* [Task item]:
The answer must be every record below, repeated exactly.

== Segment start ==

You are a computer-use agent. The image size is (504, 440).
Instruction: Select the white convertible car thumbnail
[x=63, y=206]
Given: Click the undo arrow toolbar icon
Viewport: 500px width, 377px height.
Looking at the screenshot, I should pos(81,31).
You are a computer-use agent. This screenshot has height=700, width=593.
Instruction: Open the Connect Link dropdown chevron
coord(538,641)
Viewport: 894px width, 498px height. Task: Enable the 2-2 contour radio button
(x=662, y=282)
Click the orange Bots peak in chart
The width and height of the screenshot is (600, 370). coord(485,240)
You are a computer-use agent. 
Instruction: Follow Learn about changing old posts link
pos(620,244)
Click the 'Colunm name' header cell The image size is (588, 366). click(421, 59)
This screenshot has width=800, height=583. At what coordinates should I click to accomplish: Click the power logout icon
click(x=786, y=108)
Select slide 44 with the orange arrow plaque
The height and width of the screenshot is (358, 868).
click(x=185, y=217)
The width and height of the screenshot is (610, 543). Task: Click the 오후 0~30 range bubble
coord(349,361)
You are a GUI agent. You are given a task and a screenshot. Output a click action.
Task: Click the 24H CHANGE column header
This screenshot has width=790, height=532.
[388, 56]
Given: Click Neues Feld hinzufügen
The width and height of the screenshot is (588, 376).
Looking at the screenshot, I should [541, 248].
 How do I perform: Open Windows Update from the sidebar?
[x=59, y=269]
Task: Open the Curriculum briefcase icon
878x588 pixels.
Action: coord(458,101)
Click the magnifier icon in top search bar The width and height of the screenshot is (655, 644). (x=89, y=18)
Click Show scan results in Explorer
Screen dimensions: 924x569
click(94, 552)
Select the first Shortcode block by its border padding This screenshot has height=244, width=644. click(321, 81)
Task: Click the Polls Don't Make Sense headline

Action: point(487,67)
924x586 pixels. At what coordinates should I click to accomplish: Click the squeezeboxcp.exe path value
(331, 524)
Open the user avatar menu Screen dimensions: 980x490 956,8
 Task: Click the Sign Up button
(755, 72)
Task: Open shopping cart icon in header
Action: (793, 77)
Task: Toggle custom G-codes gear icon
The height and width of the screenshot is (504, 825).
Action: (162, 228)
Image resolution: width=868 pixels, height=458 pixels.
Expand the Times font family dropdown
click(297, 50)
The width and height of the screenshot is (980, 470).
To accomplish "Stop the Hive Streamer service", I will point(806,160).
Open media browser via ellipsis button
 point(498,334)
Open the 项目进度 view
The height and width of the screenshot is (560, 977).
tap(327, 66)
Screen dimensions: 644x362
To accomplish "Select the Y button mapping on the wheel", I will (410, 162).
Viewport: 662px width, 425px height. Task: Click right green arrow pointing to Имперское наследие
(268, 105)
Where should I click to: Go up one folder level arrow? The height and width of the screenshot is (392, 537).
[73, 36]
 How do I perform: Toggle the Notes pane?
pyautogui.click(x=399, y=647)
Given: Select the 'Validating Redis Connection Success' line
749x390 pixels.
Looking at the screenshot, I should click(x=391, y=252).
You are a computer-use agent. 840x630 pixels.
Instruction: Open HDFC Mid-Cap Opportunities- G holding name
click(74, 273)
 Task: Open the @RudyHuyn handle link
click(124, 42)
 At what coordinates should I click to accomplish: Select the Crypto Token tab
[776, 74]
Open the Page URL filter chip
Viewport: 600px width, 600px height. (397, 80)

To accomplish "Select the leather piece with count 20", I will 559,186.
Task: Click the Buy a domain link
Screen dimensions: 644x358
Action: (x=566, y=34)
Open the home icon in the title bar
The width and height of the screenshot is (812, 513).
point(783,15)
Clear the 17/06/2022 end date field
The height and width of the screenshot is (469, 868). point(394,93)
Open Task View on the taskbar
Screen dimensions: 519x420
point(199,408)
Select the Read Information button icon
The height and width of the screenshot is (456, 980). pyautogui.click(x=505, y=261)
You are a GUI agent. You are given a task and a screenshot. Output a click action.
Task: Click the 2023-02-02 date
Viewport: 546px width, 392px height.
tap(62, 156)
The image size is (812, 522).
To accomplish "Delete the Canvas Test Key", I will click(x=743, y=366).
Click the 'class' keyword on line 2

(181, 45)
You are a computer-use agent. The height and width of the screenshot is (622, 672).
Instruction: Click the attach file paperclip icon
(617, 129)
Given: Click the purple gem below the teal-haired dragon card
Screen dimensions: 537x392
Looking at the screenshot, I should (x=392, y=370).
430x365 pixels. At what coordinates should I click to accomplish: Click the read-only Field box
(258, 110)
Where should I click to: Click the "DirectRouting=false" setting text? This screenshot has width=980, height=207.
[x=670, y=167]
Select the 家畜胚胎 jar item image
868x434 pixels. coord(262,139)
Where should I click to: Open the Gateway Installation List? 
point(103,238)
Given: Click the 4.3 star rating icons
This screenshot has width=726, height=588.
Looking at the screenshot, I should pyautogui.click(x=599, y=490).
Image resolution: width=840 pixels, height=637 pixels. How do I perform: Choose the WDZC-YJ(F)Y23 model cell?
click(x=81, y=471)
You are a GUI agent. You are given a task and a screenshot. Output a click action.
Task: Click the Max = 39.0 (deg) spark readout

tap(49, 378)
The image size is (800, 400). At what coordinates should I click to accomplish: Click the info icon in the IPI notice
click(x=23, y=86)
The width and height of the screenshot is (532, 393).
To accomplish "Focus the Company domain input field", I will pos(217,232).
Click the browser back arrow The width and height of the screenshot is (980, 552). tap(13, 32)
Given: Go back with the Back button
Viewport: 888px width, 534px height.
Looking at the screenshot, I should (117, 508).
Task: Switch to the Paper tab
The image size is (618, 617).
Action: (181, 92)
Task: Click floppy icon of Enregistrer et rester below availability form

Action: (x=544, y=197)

== Segment end ==

* [Reply]:
You are a computer-use agent. The image size is (504, 440).
Instruction: Select the white convertible car thumbnail
[x=63, y=206]
Given: Click the undo arrow toolbar icon
Viewport: 500px width, 377px height.
Looking at the screenshot, I should pos(81,31).
You are a computer-use agent. This screenshot has height=700, width=593.
Instruction: Open the Connect Link dropdown chevron
coord(538,641)
Viewport: 894px width, 498px height. Task: Enable the 2-2 contour radio button
(x=662, y=282)
Click the orange Bots peak in chart
The width and height of the screenshot is (600, 370). coord(485,240)
You are a computer-use agent. 
Instruction: Follow Learn about changing old posts link
pos(620,244)
Click the 'Colunm name' header cell The image size is (588, 366). click(421, 59)
This screenshot has width=800, height=583. At what coordinates should I click to accomplish: Click the power logout icon
click(x=786, y=108)
Select slide 44 with the orange arrow plaque
The height and width of the screenshot is (358, 868).
click(x=185, y=217)
The width and height of the screenshot is (610, 543). Task: Click the 오후 0~30 range bubble
coord(349,361)
You are a GUI agent. You are given a task and a screenshot. Output a click action.
Task: Click the 24H CHANGE column header
This screenshot has width=790, height=532.
[388, 56]
Given: Click Neues Feld hinzufügen
The width and height of the screenshot is (588, 376).
Looking at the screenshot, I should [541, 248].
 How do I perform: Open Windows Update from the sidebar?
[x=59, y=269]
Task: Open the Curriculum briefcase icon
878x588 pixels.
Action: coord(458,101)
Click the magnifier icon in top search bar The width and height of the screenshot is (655, 644). (x=89, y=18)
Click Show scan results in Explorer
Screen dimensions: 924x569
click(94, 552)
Select the first Shortcode block by its border padding This screenshot has height=244, width=644. click(321, 81)
Task: Click the Polls Don't Make Sense headline

Action: point(487,67)
924x586 pixels. At what coordinates should I click to accomplish: Click the squeezeboxcp.exe path value
(331, 524)
Open the user avatar menu Screen dimensions: 980x490 956,8
 Task: Click the Sign Up button
(755, 72)
Task: Open shopping cart icon in header
Action: (793, 77)
Task: Toggle custom G-codes gear icon
The height and width of the screenshot is (504, 825).
Action: (162, 228)
Image resolution: width=868 pixels, height=458 pixels.
Expand the Times font family dropdown
click(297, 50)
The width and height of the screenshot is (980, 470).
To accomplish "Stop the Hive Streamer service", I will point(806,160).
Open media browser via ellipsis button
 point(498,334)
Open the 项目进度 view
The height and width of the screenshot is (560, 977).
tap(327, 66)
Screen dimensions: 644x362
To accomplish "Select the Y button mapping on the wheel", I will (410, 162).
Viewport: 662px width, 425px height. Task: Click right green arrow pointing to Имперское наследие
(268, 105)
Where should I click to: Go up one folder level arrow? The height and width of the screenshot is (392, 537).
[73, 36]
 How do I perform: Toggle the Notes pane?
pyautogui.click(x=399, y=647)
Given: Select the 'Validating Redis Connection Success' line
749x390 pixels.
Looking at the screenshot, I should click(x=391, y=252).
You are a computer-use agent. 840x630 pixels.
Instruction: Open HDFC Mid-Cap Opportunities- G holding name
click(74, 273)
 Task: Open the @RudyHuyn handle link
click(124, 42)
 At what coordinates should I click to accomplish: Select the Crypto Token tab
[776, 74]
Open the Page URL filter chip
Viewport: 600px width, 600px height. (397, 80)

To accomplish "Select the leather piece with count 20", I will 559,186.
Task: Click the Buy a domain link
Screen dimensions: 644x358
Action: (x=566, y=34)
Open the home icon in the title bar
The width and height of the screenshot is (812, 513).
point(783,15)
Clear the 17/06/2022 end date field
The height and width of the screenshot is (469, 868). point(394,93)
Open Task View on the taskbar
Screen dimensions: 519x420
point(199,408)
Select the Read Information button icon
The height and width of the screenshot is (456, 980). pyautogui.click(x=505, y=261)
You are a GUI agent. You are given a task and a screenshot. Output a click action.
Task: Click the 2023-02-02 date
Viewport: 546px width, 392px height.
tap(62, 156)
The image size is (812, 522).
To accomplish "Delete the Canvas Test Key", I will click(x=743, y=366).
Click the 'class' keyword on line 2

(181, 45)
You are a computer-use agent. The height and width of the screenshot is (622, 672).
Instruction: Click the attach file paperclip icon
(617, 129)
Given: Click the purple gem below the teal-haired dragon card
Screen dimensions: 537x392
Looking at the screenshot, I should (x=392, y=370).
430x365 pixels. At what coordinates should I click to accomplish: Click the read-only Field box
(258, 110)
Where should I click to: Click the "DirectRouting=false" setting text? This screenshot has width=980, height=207.
[x=670, y=167]
Select the 家畜胚胎 jar item image
868x434 pixels. coord(262,139)
Where should I click to: Open the Gateway Installation List? 
point(103,238)
Given: Click the 4.3 star rating icons
This screenshot has width=726, height=588.
Looking at the screenshot, I should pyautogui.click(x=599, y=490).
Image resolution: width=840 pixels, height=637 pixels. How do I perform: Choose the WDZC-YJ(F)Y23 model cell?
click(x=81, y=471)
You are a GUI agent. You are given a task and a screenshot. Output a click action.
Task: Click the Max = 39.0 (deg) spark readout

tap(49, 378)
The image size is (800, 400). At what coordinates should I click to accomplish: Click the info icon in the IPI notice
click(x=23, y=86)
The width and height of the screenshot is (532, 393).
To accomplish "Focus the Company domain input field", I will pos(217,232).
Click the browser back arrow The width and height of the screenshot is (980, 552). tap(13, 32)
Given: Go back with the Back button
Viewport: 888px width, 534px height.
Looking at the screenshot, I should (117, 508).
Task: Switch to the Paper tab
The image size is (618, 617).
Action: (181, 92)
Task: Click floppy icon of Enregistrer et rester below availability form

Action: (x=544, y=197)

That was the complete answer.